_Exercise requirements_
Copy every line of the entries that includes the word "Engage".

_Data for this task_
----------------

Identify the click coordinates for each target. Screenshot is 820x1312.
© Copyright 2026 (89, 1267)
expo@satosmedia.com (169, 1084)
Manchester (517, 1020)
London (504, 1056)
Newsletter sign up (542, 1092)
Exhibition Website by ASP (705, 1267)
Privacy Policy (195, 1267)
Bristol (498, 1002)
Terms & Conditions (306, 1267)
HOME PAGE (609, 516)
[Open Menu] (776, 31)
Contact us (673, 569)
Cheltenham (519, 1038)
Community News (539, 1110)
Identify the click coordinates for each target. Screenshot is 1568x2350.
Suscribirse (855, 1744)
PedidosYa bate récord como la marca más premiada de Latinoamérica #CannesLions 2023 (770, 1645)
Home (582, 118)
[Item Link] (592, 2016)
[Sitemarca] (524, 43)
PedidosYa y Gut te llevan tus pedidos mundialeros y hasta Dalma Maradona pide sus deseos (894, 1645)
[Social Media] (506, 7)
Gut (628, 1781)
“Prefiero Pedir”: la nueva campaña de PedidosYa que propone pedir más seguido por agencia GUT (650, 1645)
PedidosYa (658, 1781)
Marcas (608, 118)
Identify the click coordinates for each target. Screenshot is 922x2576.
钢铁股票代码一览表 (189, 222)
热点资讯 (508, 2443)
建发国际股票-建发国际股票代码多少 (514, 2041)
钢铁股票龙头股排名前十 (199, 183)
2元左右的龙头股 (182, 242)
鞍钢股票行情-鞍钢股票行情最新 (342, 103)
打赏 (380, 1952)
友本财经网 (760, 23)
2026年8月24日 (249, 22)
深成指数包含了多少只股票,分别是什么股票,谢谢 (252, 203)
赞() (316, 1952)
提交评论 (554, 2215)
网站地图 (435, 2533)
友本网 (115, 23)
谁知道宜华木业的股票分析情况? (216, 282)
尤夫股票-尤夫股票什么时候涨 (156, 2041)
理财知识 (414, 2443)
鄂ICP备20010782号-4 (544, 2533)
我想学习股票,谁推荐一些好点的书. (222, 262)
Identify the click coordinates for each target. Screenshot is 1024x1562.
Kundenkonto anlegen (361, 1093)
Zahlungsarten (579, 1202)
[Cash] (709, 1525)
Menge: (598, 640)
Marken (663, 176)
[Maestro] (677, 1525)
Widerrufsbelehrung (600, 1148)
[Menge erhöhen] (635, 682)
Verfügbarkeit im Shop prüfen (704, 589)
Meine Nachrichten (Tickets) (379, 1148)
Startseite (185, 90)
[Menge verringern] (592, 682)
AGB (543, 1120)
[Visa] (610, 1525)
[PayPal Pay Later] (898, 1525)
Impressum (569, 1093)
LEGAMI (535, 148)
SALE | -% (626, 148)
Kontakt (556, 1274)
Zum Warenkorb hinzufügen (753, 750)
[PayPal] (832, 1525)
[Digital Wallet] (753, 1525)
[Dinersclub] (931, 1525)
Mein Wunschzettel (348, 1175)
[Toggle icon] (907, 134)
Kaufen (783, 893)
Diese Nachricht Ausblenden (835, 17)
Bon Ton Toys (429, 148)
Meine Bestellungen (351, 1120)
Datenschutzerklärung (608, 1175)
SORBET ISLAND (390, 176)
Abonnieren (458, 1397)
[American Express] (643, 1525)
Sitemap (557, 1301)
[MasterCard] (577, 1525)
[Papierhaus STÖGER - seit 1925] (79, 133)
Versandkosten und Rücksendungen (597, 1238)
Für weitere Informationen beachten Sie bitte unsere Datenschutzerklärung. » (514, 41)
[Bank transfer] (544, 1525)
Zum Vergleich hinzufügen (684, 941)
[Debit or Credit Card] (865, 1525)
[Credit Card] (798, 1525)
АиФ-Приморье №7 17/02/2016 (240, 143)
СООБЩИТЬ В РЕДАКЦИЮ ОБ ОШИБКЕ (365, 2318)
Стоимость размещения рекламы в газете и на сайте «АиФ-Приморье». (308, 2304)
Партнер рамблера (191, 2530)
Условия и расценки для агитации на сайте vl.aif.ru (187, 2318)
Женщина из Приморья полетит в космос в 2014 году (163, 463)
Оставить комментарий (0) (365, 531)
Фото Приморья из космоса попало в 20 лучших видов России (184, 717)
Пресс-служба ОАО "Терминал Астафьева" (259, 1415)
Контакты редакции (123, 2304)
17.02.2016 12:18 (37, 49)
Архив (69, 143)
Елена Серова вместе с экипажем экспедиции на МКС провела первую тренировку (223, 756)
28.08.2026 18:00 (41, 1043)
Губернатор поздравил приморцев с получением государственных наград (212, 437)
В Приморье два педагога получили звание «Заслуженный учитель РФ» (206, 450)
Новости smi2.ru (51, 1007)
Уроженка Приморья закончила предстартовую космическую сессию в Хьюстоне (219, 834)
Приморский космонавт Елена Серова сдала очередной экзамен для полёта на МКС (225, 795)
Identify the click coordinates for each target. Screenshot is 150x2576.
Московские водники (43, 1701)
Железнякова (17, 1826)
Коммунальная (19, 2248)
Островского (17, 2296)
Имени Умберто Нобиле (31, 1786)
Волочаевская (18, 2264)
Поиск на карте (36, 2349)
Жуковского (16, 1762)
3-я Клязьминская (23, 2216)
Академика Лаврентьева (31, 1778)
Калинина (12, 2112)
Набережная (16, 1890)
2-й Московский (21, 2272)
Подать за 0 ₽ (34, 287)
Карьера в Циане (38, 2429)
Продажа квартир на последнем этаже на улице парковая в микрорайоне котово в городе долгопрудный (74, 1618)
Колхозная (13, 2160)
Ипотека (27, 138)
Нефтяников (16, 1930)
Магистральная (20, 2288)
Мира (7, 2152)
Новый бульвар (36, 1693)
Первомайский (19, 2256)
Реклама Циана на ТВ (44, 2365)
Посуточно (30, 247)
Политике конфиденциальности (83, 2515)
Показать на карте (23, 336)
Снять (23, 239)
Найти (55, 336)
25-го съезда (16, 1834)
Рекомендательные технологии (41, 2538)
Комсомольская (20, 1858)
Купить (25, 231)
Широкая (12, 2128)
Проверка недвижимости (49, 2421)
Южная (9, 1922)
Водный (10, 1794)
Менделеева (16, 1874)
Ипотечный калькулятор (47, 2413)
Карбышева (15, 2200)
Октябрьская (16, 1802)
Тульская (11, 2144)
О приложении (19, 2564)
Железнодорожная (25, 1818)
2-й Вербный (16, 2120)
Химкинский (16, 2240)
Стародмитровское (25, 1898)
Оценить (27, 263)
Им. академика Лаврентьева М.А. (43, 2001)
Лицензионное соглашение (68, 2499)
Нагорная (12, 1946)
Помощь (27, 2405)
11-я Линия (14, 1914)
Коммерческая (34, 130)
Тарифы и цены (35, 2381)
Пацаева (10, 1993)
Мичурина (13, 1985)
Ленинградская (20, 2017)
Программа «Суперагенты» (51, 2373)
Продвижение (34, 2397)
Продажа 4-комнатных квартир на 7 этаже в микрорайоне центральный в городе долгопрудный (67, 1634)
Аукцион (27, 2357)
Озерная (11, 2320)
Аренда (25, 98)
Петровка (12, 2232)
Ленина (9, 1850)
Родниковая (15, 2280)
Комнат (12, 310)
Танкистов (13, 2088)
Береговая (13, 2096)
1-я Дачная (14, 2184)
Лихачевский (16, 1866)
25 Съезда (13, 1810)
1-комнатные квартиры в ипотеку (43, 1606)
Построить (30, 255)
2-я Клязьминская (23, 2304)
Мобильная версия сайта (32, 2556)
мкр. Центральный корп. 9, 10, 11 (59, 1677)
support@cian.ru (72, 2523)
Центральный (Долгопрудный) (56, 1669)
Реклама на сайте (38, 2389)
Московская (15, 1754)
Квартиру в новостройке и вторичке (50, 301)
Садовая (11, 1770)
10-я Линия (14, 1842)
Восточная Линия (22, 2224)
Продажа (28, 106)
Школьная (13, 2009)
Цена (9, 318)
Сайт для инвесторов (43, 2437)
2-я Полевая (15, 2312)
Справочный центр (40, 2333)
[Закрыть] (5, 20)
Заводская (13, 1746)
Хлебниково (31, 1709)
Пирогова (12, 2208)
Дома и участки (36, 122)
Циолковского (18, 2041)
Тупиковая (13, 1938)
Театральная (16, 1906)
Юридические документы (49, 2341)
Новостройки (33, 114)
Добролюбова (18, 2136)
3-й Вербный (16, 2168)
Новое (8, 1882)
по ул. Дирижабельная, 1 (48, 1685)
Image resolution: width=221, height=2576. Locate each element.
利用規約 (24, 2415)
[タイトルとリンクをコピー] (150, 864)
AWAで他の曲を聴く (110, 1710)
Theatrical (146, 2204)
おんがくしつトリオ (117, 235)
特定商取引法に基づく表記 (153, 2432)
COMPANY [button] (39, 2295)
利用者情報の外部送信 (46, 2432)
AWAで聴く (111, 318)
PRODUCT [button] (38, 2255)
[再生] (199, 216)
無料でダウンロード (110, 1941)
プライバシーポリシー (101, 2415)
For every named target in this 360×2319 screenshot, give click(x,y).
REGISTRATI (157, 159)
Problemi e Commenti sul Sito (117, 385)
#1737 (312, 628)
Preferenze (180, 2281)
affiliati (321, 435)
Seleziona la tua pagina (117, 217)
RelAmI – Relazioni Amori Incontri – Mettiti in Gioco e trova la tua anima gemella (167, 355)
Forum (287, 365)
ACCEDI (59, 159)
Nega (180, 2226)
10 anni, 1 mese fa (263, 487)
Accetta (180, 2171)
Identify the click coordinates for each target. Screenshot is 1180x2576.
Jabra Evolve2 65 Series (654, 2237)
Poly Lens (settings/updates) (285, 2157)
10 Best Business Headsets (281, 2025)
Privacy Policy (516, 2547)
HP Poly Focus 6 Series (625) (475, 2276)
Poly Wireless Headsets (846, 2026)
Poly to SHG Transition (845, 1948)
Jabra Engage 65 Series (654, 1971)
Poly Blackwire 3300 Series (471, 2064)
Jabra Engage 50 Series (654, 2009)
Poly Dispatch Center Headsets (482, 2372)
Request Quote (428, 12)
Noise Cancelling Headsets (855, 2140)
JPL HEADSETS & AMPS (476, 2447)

----------------

_Response area_
Jabra Engage 65 Series (654, 1971)
Jabra Engage 50 Series (654, 2009)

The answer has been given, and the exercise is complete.